Left without leadership: parliamentary group leader Bartsch also resigns – politics

Left faction leader Dietmar Bartsch resigns from office. According to a letter that Bartsch sent to the parliamentary group, he will not stand again in the September 4 board election. He made the decision a long time ago, he writes. At around 2 p.m. Bartsch wants to make a statement.

The two left chairmen Janine Wissler and Martin Schirdewan express regret about the withdrawal. Bartsch is one of the best-known faces of the left and a “loud voice for social justice and against child poverty,” writes the leadership duo. He took responsibility for the party in difficult situations.

Just last week, Bartsch’s co-chairman Amira Mohamed Ali announced her resignation. This means that the parliamentary group leadership of the Left must now be completely reassigned.

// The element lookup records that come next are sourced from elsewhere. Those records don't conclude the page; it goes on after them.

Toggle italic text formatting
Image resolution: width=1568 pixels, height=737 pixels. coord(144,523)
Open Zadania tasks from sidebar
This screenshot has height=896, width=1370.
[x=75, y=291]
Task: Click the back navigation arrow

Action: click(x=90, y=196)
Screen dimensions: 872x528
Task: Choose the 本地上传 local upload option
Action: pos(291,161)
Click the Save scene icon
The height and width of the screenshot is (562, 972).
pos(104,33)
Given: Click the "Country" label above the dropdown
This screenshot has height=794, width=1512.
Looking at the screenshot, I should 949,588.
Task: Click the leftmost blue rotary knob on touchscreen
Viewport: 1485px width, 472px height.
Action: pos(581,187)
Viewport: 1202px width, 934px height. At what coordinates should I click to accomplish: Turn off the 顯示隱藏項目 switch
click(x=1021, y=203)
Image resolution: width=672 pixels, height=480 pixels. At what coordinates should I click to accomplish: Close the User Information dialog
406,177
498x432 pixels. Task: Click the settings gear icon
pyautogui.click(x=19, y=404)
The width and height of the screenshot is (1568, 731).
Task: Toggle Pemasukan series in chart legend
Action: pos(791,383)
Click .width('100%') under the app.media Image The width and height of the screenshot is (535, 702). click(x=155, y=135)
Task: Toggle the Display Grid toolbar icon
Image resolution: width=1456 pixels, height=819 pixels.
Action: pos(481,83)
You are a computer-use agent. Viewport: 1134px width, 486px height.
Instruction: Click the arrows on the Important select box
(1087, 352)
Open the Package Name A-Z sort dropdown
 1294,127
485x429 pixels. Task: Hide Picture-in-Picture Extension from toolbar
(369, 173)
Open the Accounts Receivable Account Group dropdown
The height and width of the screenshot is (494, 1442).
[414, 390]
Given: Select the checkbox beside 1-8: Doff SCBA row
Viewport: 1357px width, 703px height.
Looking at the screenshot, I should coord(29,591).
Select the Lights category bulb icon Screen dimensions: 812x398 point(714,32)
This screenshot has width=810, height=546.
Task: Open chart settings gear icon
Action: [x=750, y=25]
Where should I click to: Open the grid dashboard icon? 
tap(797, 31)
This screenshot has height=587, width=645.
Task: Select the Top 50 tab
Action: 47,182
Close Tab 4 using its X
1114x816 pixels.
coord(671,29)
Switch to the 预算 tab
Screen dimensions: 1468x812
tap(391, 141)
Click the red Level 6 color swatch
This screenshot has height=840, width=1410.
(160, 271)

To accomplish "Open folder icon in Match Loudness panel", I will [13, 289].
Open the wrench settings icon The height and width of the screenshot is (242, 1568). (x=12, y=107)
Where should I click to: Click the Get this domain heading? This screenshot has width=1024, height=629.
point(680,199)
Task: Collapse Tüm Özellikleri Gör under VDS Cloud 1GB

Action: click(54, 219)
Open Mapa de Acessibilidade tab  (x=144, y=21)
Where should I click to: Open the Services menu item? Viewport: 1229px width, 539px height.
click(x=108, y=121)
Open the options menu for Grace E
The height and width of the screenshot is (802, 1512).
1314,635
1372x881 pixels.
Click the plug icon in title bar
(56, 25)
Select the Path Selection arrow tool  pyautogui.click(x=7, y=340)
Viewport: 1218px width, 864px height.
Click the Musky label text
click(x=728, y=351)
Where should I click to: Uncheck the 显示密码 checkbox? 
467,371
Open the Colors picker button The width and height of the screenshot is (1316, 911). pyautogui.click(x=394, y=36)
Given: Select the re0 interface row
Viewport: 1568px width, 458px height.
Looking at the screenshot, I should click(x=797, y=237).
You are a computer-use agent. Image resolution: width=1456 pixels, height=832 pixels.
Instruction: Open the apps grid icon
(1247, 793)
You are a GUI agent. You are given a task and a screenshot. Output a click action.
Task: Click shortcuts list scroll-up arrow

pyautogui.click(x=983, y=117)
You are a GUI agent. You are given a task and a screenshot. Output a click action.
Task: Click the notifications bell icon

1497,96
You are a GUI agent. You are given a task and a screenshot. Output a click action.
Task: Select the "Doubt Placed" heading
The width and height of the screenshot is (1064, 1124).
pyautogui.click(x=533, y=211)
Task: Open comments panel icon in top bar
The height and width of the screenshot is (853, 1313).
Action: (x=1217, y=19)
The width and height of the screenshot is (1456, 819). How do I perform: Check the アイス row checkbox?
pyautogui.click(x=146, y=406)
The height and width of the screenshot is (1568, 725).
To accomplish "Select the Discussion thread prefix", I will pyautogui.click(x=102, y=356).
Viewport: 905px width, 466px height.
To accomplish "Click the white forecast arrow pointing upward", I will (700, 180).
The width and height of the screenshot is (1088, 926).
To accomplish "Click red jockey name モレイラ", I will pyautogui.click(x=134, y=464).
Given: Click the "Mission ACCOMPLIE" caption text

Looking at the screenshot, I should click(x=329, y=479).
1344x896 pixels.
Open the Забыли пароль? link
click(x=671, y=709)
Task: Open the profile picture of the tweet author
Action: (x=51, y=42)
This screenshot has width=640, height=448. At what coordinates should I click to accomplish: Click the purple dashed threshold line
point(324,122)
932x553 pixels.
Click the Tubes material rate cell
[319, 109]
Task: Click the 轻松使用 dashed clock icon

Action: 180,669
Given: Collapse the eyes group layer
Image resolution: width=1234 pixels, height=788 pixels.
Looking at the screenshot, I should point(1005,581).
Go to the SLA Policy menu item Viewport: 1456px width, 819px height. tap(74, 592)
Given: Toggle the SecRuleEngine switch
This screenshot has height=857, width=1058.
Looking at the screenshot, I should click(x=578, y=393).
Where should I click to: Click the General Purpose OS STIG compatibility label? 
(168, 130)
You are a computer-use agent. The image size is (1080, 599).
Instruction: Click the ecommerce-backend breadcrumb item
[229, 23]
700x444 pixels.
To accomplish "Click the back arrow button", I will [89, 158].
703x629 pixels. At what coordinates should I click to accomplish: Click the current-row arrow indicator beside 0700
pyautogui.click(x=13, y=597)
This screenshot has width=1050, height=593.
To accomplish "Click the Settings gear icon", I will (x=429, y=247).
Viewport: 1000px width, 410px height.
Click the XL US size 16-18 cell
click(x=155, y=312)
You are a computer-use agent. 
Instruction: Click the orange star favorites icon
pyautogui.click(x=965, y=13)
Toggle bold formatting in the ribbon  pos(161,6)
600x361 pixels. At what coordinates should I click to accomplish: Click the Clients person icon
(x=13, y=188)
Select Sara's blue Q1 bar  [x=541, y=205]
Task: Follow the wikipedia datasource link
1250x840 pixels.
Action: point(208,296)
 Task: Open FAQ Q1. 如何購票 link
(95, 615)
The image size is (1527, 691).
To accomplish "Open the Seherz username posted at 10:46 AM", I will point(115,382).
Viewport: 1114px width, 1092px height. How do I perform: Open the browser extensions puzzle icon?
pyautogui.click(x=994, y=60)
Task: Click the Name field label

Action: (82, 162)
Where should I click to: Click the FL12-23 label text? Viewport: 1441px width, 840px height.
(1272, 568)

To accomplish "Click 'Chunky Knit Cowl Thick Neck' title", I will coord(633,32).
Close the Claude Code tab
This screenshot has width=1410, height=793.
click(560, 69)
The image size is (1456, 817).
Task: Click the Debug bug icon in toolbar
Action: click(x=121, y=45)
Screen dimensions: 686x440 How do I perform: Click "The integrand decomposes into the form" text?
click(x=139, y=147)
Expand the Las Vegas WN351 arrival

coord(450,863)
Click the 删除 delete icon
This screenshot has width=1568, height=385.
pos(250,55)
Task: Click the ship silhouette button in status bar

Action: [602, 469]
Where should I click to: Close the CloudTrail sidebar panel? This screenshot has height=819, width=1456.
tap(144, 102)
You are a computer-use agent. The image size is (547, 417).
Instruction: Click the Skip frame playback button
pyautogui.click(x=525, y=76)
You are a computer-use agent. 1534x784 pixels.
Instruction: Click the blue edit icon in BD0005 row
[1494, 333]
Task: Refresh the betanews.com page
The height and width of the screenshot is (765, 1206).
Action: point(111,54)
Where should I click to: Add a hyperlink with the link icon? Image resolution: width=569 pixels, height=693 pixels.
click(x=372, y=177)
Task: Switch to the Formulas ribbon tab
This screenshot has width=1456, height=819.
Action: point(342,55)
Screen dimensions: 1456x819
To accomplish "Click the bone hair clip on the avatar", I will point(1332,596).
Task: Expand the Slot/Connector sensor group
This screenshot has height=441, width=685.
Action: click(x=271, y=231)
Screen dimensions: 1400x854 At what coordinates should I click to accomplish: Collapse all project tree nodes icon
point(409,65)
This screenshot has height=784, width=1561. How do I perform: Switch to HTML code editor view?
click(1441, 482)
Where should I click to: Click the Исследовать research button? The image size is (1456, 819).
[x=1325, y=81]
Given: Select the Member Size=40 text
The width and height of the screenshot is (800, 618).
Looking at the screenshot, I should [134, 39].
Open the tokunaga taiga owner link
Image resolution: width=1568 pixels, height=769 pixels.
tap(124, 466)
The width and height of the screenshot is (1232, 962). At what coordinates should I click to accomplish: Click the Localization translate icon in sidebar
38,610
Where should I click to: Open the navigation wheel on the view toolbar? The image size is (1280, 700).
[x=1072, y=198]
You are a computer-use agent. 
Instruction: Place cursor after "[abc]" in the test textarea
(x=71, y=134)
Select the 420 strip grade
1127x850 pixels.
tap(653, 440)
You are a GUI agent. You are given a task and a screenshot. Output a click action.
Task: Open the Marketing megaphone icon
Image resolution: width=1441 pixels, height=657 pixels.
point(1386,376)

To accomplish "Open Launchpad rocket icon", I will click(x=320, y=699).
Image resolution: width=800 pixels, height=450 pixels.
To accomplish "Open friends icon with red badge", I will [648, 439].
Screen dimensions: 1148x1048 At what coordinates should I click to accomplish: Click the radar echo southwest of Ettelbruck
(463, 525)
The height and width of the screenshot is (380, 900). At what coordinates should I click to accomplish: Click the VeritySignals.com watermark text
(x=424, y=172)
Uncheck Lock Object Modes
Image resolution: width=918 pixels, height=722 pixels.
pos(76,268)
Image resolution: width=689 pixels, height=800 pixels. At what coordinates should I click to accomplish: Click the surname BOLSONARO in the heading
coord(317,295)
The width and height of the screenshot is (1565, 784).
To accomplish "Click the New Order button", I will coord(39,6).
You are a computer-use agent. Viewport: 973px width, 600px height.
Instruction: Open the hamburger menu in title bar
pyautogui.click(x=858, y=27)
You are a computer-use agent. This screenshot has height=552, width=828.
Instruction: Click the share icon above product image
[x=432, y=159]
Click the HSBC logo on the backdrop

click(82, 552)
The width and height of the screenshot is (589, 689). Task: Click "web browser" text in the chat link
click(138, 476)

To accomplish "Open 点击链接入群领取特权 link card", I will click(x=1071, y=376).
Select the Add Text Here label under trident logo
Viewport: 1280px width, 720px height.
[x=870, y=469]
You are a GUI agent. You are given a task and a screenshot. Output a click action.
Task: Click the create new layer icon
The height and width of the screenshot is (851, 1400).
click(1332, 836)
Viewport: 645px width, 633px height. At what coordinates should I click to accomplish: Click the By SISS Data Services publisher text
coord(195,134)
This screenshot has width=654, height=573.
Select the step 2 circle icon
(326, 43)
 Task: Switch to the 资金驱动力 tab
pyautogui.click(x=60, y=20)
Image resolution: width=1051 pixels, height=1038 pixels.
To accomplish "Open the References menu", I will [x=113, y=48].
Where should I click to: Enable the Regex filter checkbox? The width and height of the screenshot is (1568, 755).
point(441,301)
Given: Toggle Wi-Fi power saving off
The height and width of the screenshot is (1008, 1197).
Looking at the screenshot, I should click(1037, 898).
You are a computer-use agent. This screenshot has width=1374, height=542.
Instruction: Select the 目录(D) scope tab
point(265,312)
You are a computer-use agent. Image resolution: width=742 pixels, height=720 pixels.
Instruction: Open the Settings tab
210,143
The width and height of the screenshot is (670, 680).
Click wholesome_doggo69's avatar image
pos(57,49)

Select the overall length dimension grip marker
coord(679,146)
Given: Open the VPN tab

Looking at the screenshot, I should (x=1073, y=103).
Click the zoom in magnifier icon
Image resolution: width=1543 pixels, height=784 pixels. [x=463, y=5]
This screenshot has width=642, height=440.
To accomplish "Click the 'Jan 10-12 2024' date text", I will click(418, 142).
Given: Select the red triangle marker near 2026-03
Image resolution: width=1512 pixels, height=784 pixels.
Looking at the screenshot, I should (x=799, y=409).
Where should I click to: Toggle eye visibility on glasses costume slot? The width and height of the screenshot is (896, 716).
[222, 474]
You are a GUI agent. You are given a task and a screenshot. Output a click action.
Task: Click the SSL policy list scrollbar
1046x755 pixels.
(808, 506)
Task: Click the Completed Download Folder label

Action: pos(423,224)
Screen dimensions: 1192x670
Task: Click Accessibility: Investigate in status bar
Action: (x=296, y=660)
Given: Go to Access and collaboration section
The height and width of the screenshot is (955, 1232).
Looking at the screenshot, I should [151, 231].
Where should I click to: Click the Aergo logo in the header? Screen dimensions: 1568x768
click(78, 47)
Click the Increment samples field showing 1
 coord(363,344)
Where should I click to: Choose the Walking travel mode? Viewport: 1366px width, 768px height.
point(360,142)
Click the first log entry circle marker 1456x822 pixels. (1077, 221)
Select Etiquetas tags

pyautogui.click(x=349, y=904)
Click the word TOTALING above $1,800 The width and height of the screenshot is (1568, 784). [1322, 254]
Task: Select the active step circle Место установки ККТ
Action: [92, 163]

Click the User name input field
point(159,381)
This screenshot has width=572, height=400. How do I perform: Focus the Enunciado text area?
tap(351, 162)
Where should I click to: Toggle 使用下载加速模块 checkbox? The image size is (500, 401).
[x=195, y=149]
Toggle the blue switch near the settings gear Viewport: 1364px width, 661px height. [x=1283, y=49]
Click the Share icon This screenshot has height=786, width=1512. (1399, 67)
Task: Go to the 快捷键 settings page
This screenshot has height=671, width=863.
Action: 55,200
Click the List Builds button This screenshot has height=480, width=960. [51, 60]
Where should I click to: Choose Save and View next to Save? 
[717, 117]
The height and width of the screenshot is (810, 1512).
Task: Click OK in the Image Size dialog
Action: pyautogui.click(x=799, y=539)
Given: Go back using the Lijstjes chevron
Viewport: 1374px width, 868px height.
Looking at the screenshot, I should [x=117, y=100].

The background to Mohamed Ali’s resignation is the dispute over direction in the party surrounding MP Sahra Wagenknecht. Wagenknecht does not support the political line of federal chairmen Janine Wissler and Martin Schirdewan and wants to decide by the end of the year whether to found her own party. If that happens, the left and its parliamentary group are threatened with a split. It is expected that several of the 39 MPs would then leave the left along with Wagenknecht. With fewer than 37 seats, faction status would be lost and with it money, posts and influence for the small opposition party.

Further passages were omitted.